- [Task goal]:
Only the lines from the one containing "Task: Select the Korea 220 size cell" through the end of the data are wanted, reproduced exactly and without pictures.

- [Items from a dataset]:
•••

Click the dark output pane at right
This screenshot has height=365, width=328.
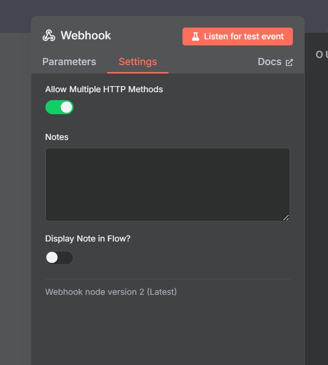tap(316, 211)
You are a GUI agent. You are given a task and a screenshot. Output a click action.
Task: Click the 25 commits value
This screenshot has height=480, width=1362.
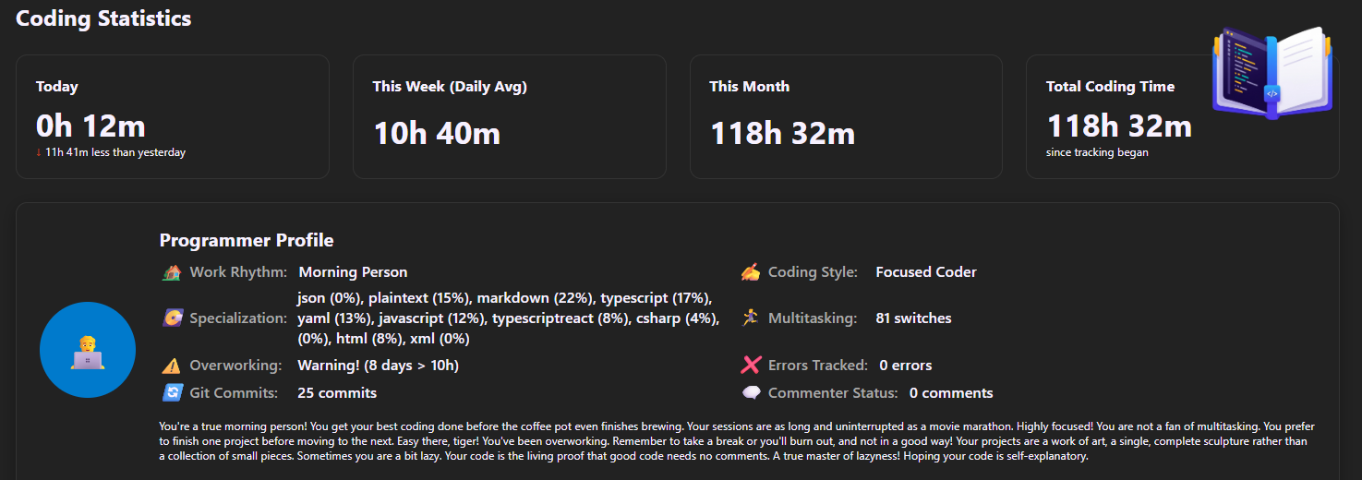[x=337, y=393]
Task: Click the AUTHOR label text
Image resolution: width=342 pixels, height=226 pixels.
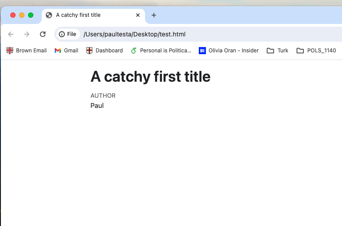Action: pyautogui.click(x=103, y=95)
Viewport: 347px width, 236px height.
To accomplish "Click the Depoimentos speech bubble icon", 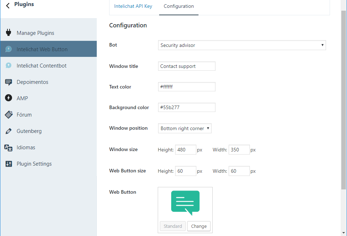I will pyautogui.click(x=9, y=82).
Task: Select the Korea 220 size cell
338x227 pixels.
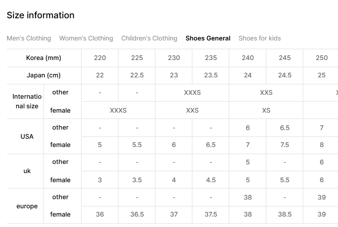Action: pyautogui.click(x=100, y=58)
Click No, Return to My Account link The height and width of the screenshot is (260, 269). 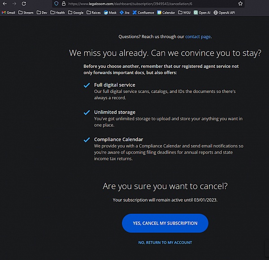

•••

- [Solution]:
Task: Select the Korea 220 size cell
338x227 pixels.
Action: pyautogui.click(x=100, y=58)
Click No, Return to My Account link The height and width of the screenshot is (260, 269). 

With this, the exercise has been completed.